-- MATERIAL FOR THIS EXERCISE follows --

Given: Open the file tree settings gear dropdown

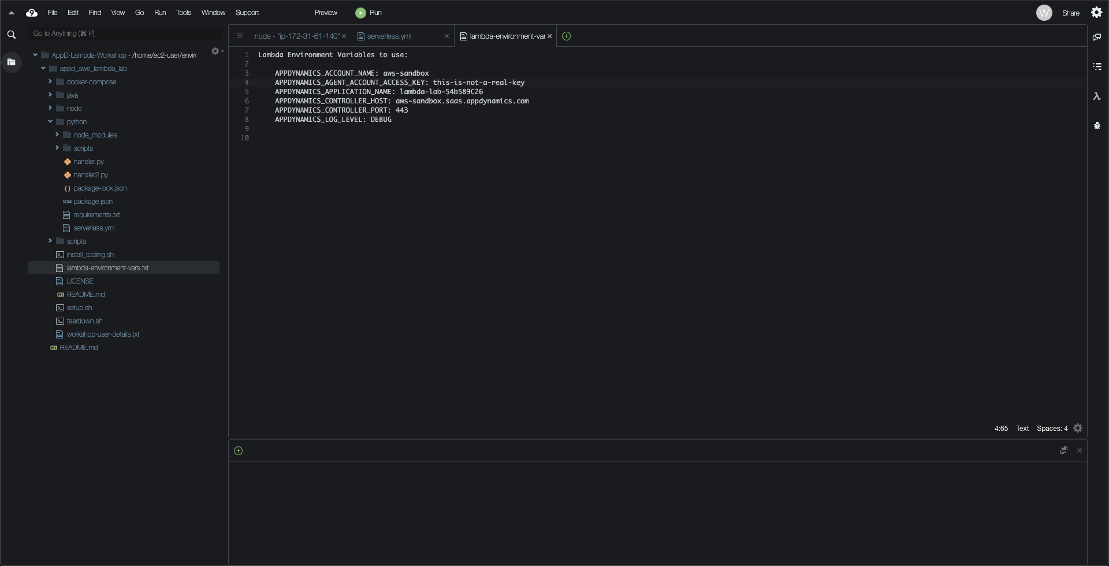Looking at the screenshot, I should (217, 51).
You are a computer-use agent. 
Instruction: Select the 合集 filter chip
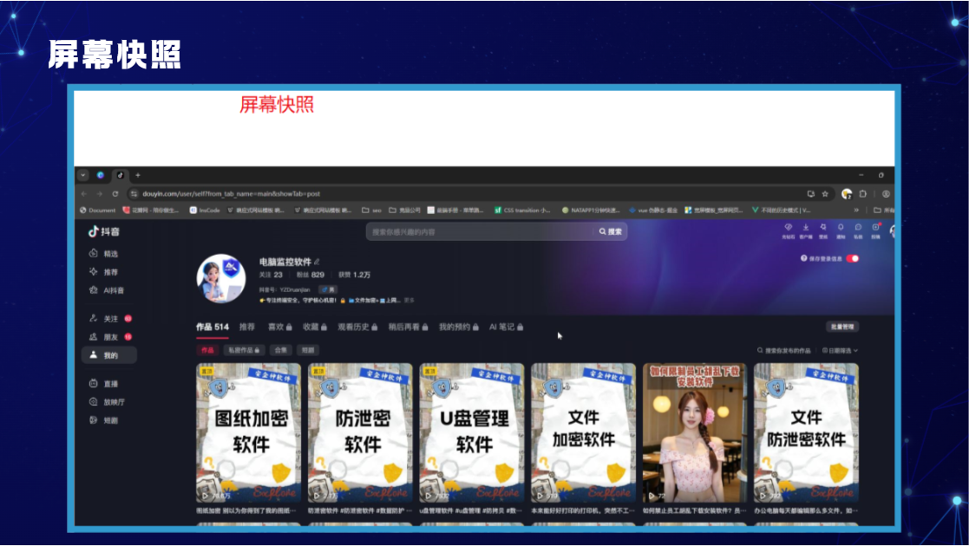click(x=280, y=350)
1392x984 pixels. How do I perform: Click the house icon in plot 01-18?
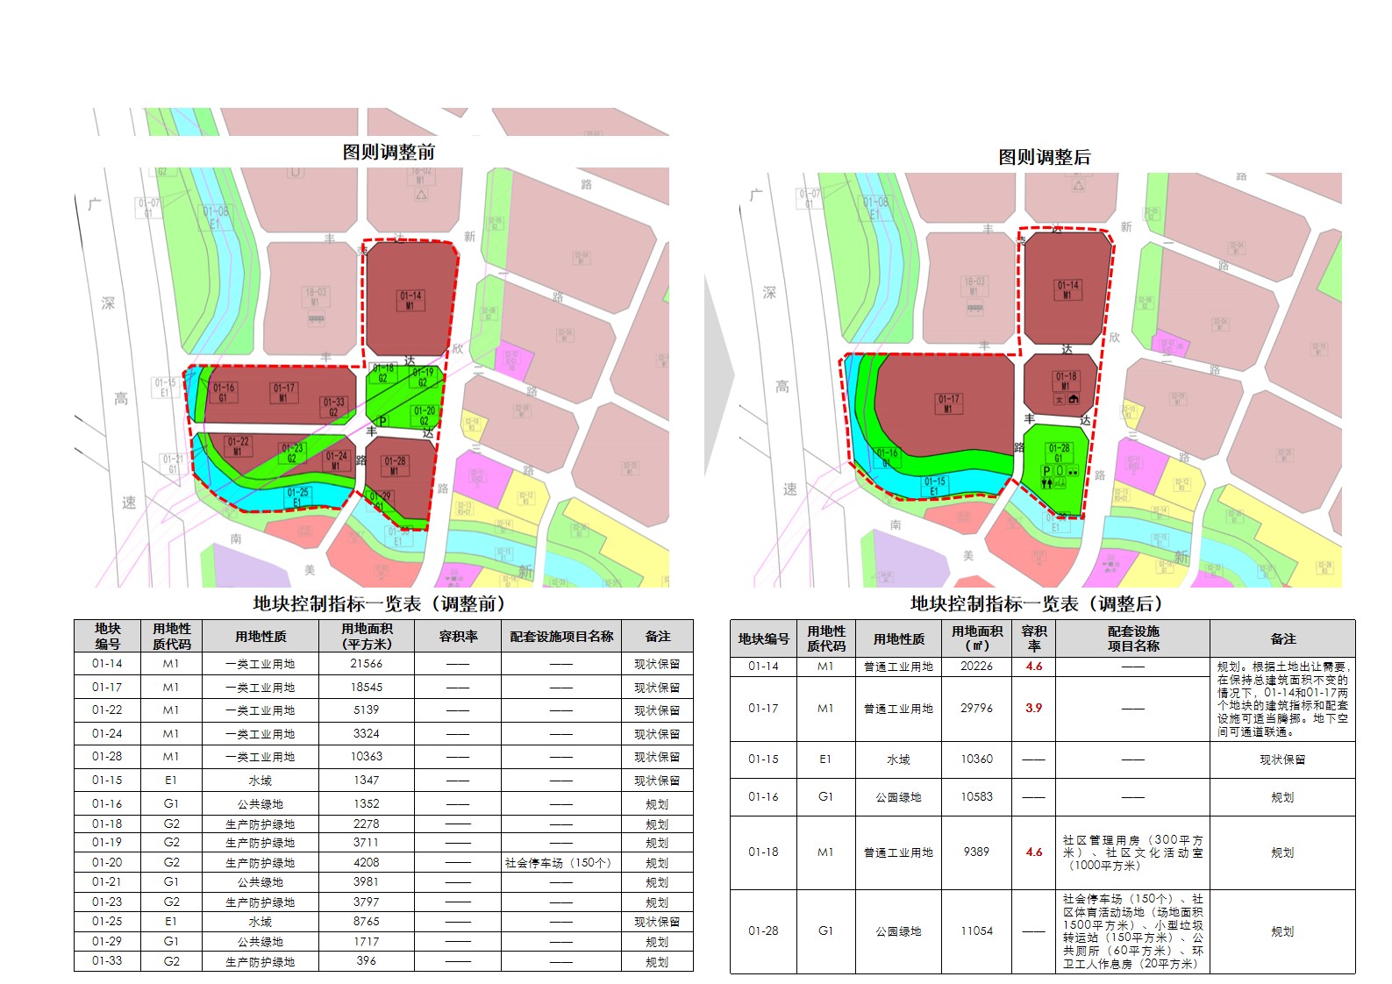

-- MATERIAL FOR THIS EXERCISE concluded --

■ EXERCISE GOAL: What is needed is every entry written out word for word, with no pictures.

■ RESPONSE TO THE EXERCISE:
Given: Open the file tree settings gear dropdown

Looking at the screenshot, I should (217, 51).
You are a computer-use agent. 
Instruction: Select the 合集 filter chip
click(x=280, y=350)
1392x984 pixels. How do I perform: Click the house icon in plot 01-18?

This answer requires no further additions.